Ela voltou à aliança liderada por Berlusconi, na qual, durante a década seguinte, atuou como parceira minoritária, vociferante, mas altamente ineficaz. Enfraquecido por um acidente vascular cerebral e atolado em um caso de corrupção, Bossi foi afastado por seu número dois, Roberto Maroni, que assumiu a liderança do partido em 2012. Nas eleições gerais de 2013, a Liga caiu novamente para 4,1%, parecendo condenada à insignificância. Em seu feudo lombardo, porém, Maroni conseguiu conquistar a presidência da região. Ele então decidiu abandonar o cargo de secretário-geral, acreditando que seu partido não teria futuro em nível nacional e que seria melhor aproveitar os benefícios de um mandato regional.

Em 15 de dezembro de 2013, a Liga Norte organizou uma primária interna para designar o sucessor de Maroni, mas a consulta parecia mera formalidade. O futuro do partido foi decidido em um almoço entre Maroni e dois de seus seguidores, Salvini e Flavio Tosi, o popular prefeito de Verona: a posição ingrata de secretário-geral caberia ao primeiro, reservando-se ao segundo a possibilidade de se tornar o porta-bandeira da centro-direita quando Berlusconi, cada vez mais desacreditado, não pudesse mais exercer esse papel.

Salvini venceu a primária com mais de 82% dos votos. Ele era então quase desconhecido entre os eleitores italianos. Mas não entre os militantes de Milão, onde nasceu, em 1973, filho de um empresário. Aos 17 anos, ainda na época da escola, o rapaz juntou-se à Liga Lombarda. Sete anos depois, tornou-se vereador. Nesse período, frequentou o Leoncavallo, o mais importante centro social da cidade, um enclave da militância alternativa e radical, onde se encontram as várias tendências da esquerda milanesa. Ele bebia cerveja, assistia a espetáculos e cultivava sua paixão pelo cantor anarquista Fabrizio De André. Como vereador, defendeu o centro contra Marco Formentini, o prefeito da época, também membro da Liga, que desejava derrubá-lo. Quando, em 1997, a Liga organizou “eleições padanianas” para nomear o parlamento paralelo de sua pretendida nação, Salvini tornou-se chefe dos “comunistas padanianos”, uma lista adornada com a foice e o martelo.

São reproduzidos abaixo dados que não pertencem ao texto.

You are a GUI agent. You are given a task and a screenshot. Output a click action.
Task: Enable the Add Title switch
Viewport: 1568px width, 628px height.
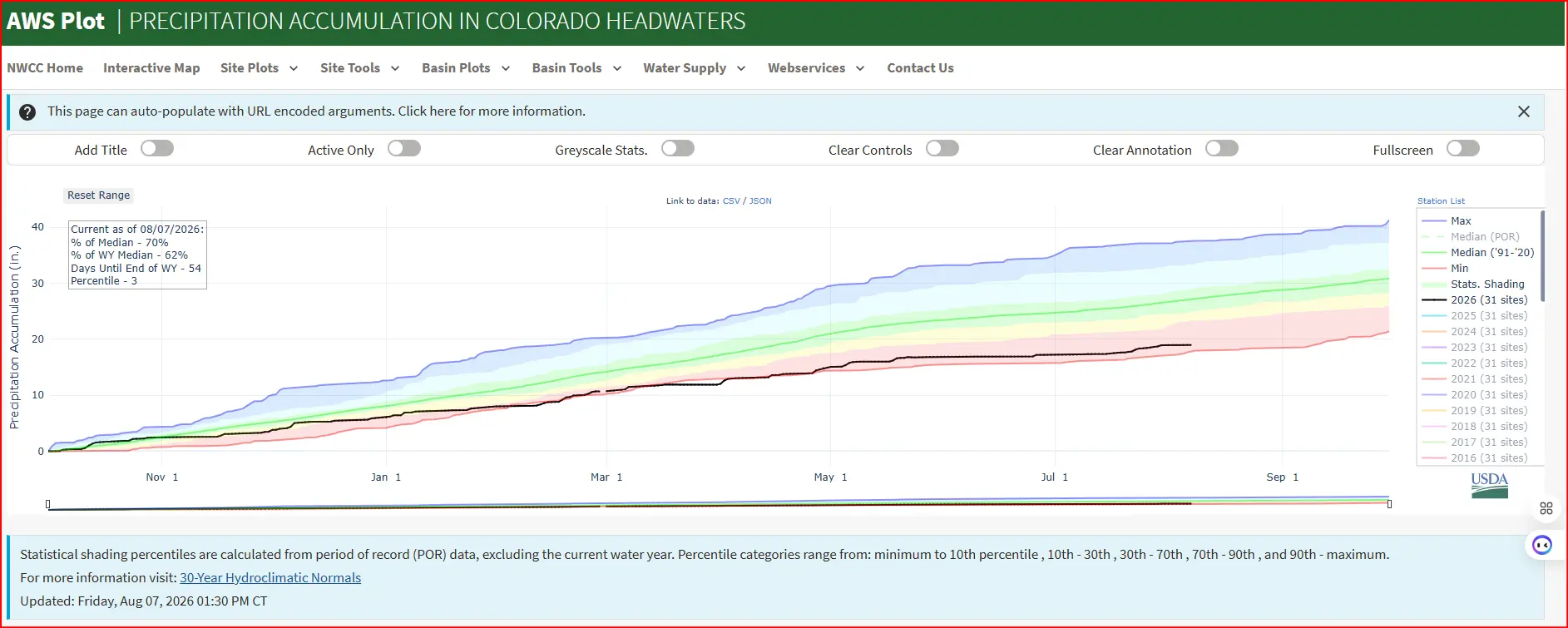[x=157, y=148]
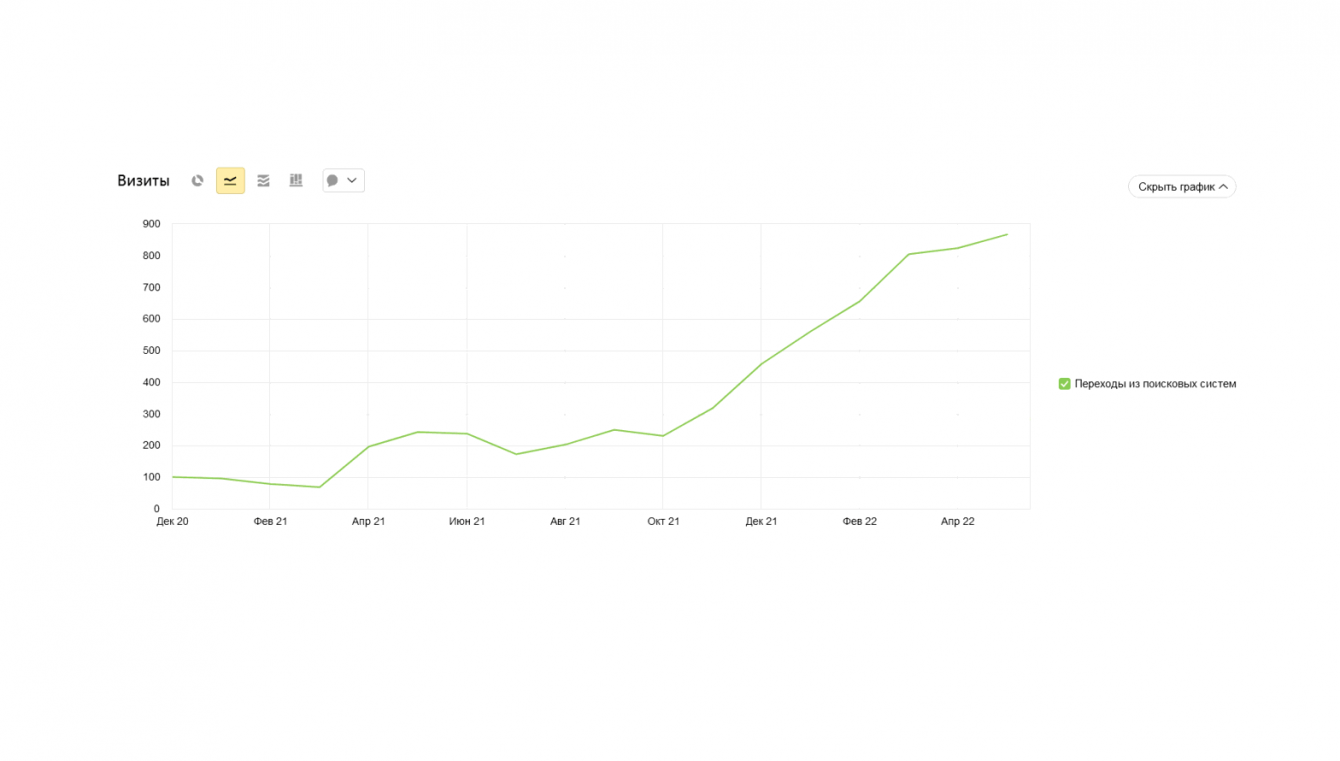This screenshot has height=761, width=1340.
Task: Click the Дек 21 axis label
Action: 761,522
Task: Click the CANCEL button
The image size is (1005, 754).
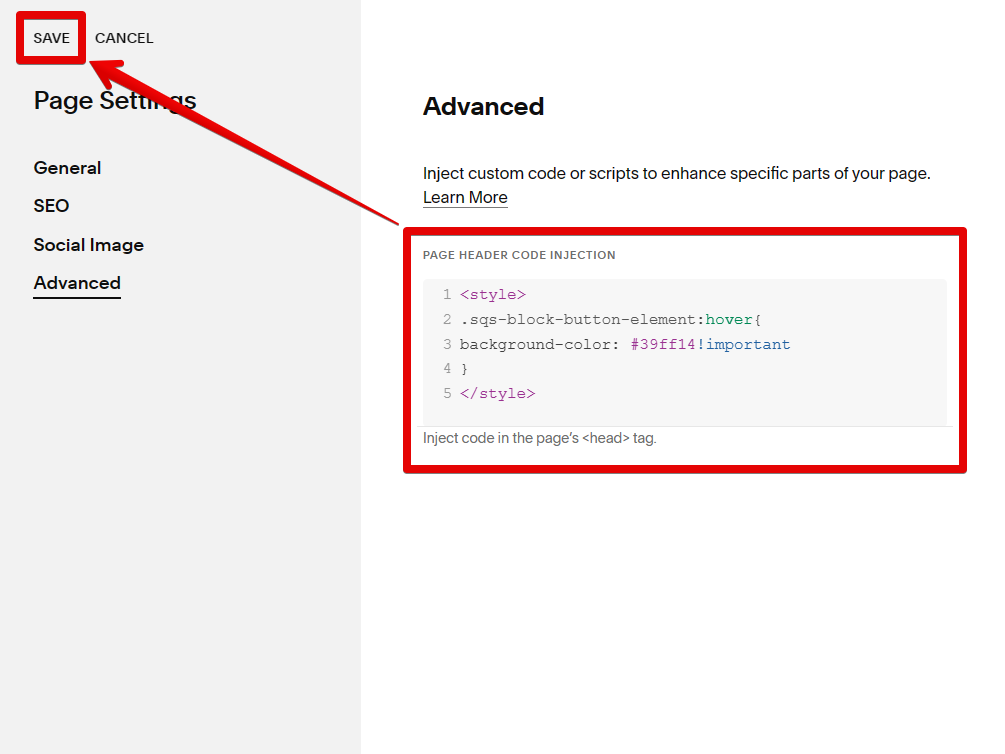Action: click(x=124, y=38)
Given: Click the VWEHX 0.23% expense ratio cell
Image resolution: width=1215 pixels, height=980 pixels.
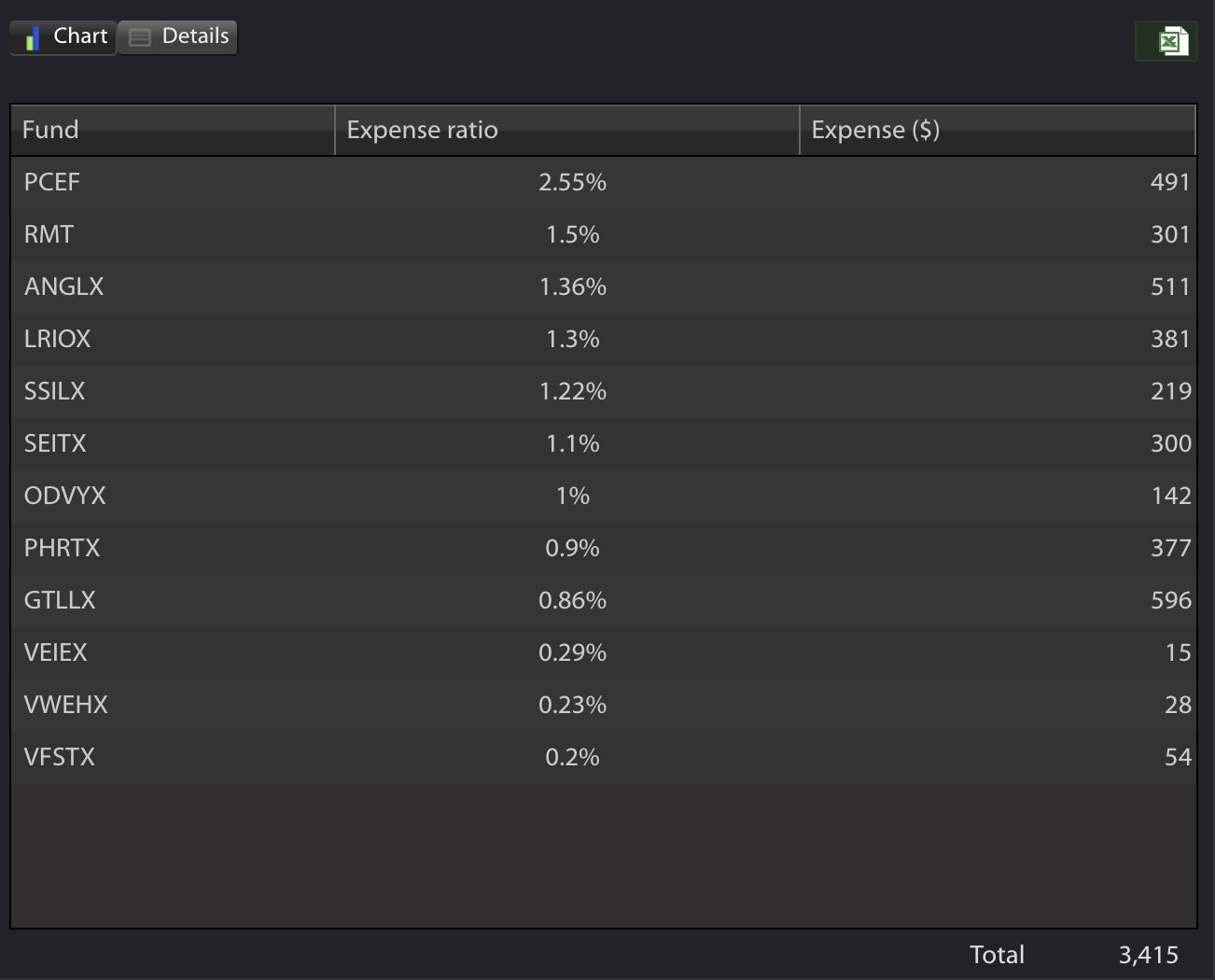Looking at the screenshot, I should [572, 705].
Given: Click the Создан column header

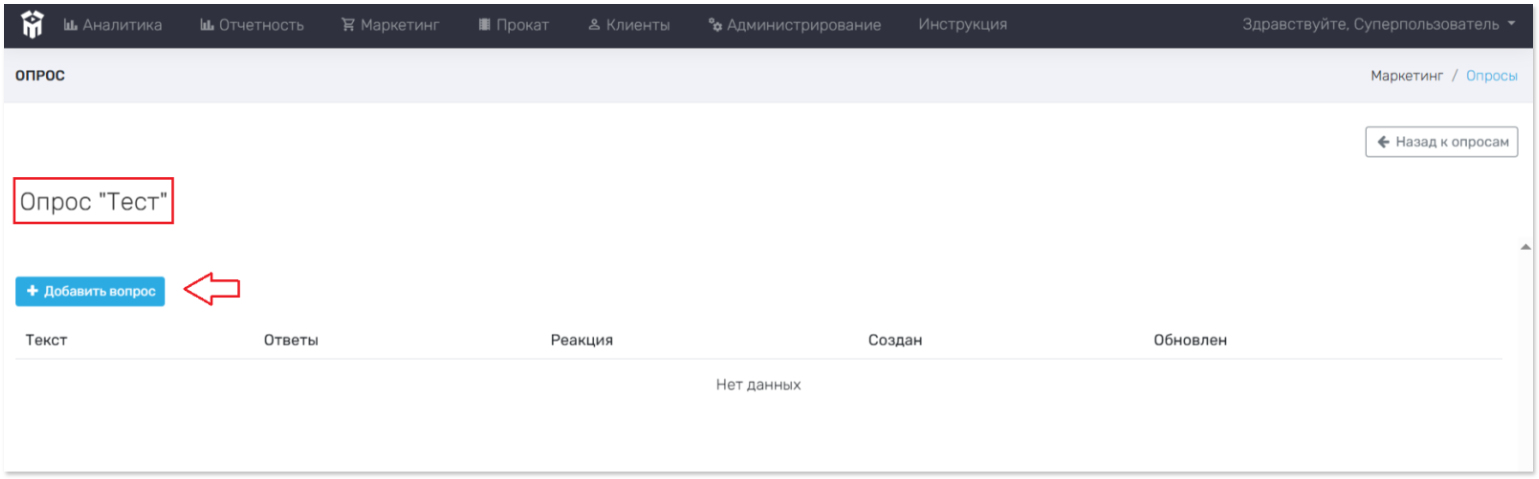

Três milhões de seguidores no Facebook

Seu assento na Câmara Municipal de Milão permitiu-lhe dar amplo eco a suas diatribes, sobretudo em relação aos “ciganos muçulmanos” e às questões securitárias. Assim, apoiou um pai de família que atirou em um ladrão e propôs o estabelecimento de uma linha telefônica gratuita para denunciar atos de delinquência cometidos por imigrantes. Arroz de festa, logo se tornou convidado regular dos canais de televisão locais. Ele também se mostrou muito ativo nas mídias controladas pela Liga, escrevendo principalmente para o jornal Padania, antes de se tornar diretor da Radio Padania Libera. À imagem do PCI de outrora, a Liga era uma organização que atuava em todas as áreas, envolvendo seus militantes em uma ampla variedade de atividades.

Em 2004, o dinamismo de Salvini acabou por levá-lo a Bruxelas, onde se tornou eurodeputado pela Liga, com a maior parte de seus votos vinda dos subúrbios carentes de Milão. Ele renunciou em 2006 para liderar o grupo da Liga na Câmara Municipal de Milão, mas voltou a seu mandato europeu em 2009. Tornou-se secretário-geral da Liga Lombarda em 2012. Foi então que se impôs como o candidato lógico para a sucessão de Maroni na direção da Liga Norte.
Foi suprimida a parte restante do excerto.